Samoan and Tongan cultures preserve their language and cultures without State aid or imposition of compulsory instruction. This is the model for Maori to follow. This is the model followed by Danish, Dutch, Polish immigrants.
In my assessment, what Labour are doing, is tantamount to imposing a form of Apartheid by elevating Maori above The Rest of New Zealand. That will generate animosity and hostility. At what stage does this become a recipe for civil war.
Bring back Red Squad?
How dare I say these things?
Must I be a racist because I don’t agree with elevating Maori culture above The Rest?

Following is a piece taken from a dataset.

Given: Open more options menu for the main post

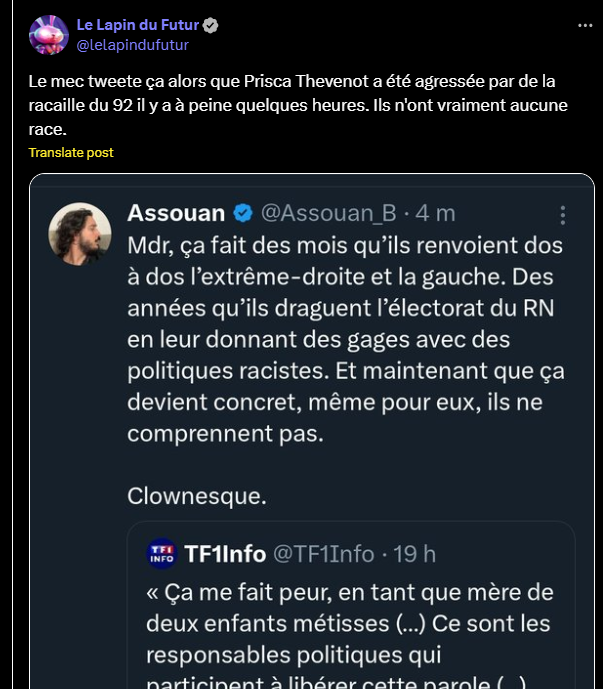Looking at the screenshot, I should pyautogui.click(x=584, y=24).
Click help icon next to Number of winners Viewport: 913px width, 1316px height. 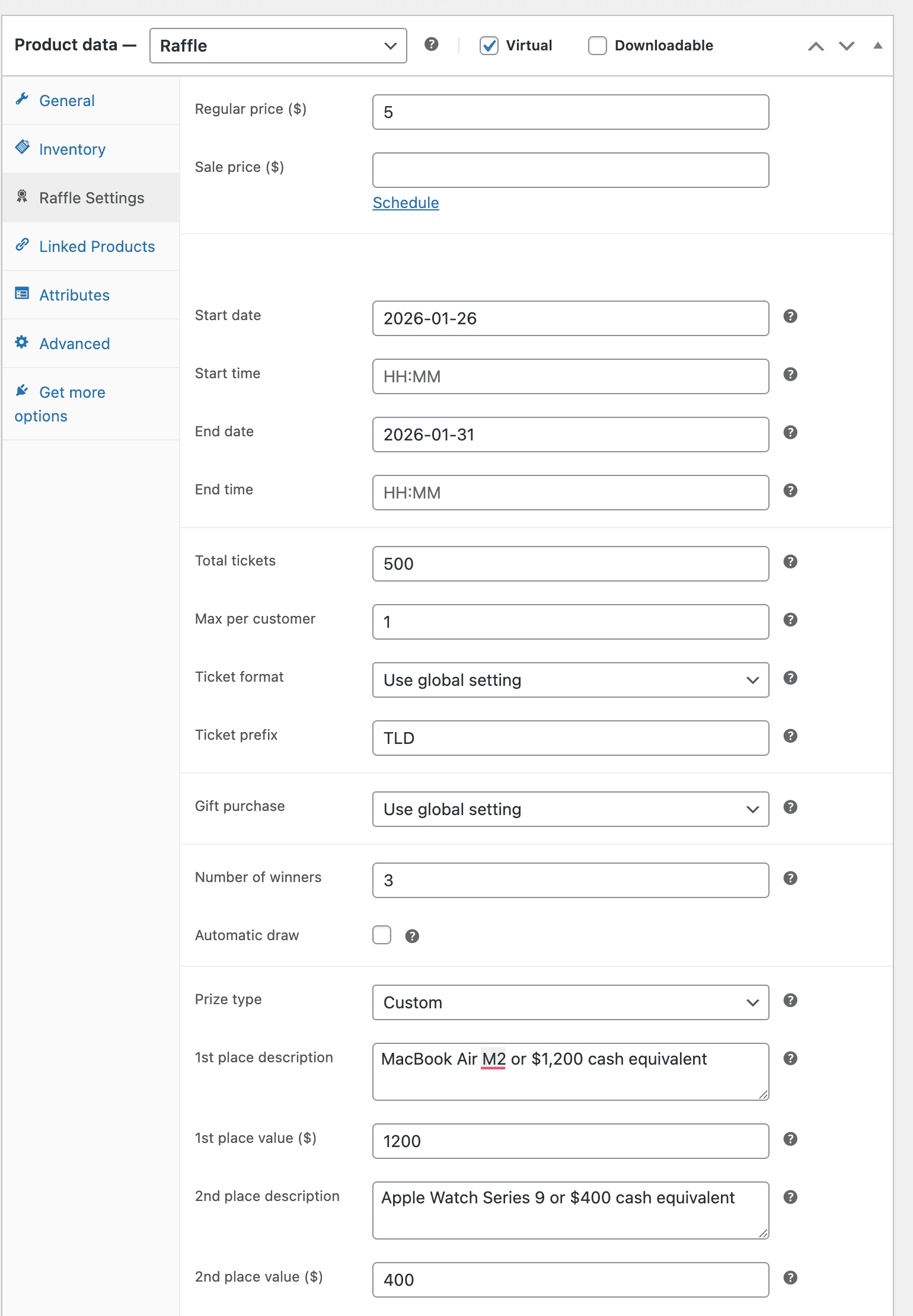pos(790,879)
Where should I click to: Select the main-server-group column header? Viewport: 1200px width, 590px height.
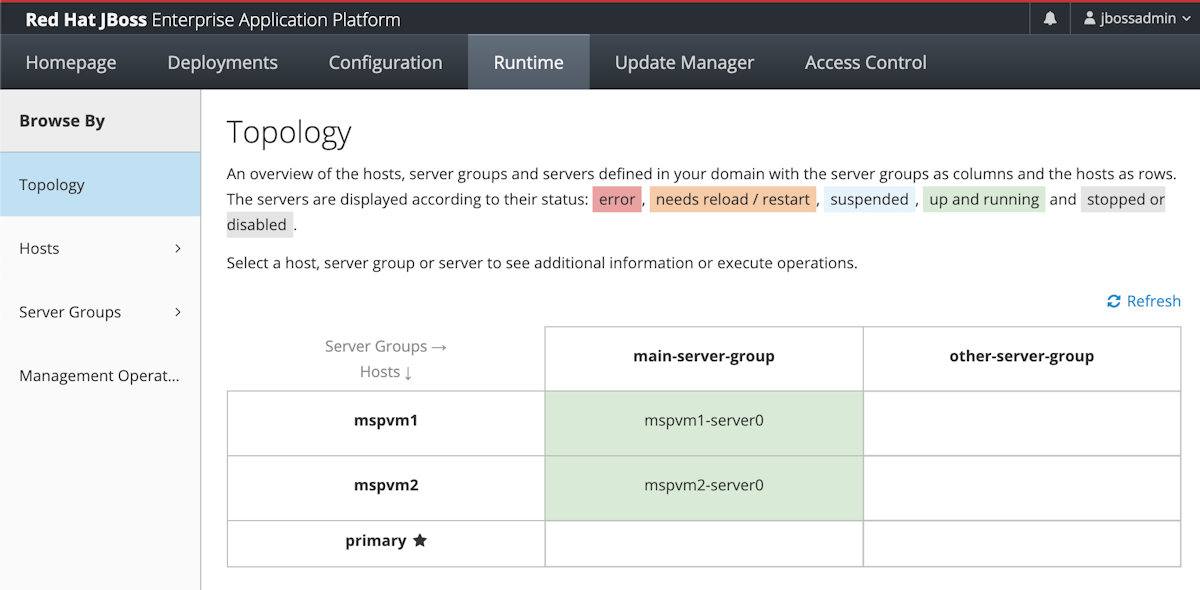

Problem is; I have Maori pedigree from paternal and maternal great great grandparents. For the evidence of this, read: A Step Too Far (5):
I don’t agree with elevating Maori culture above The Rest? It divides our country.
Question? By holding this opinion and being contrary to government policy, am I to be denied my democratic rights and be charged with hate speech?
If I must go to jail for saying this; then so it be.
- Meurant, Ross. The Red Squad Story, Harlen Press 1982.
- Meurant Ross. The Beat to the Beehive, Harlen Press 1989
- Birt, Chris. All the Commissioners Men, Stentorian Publishing, 2012.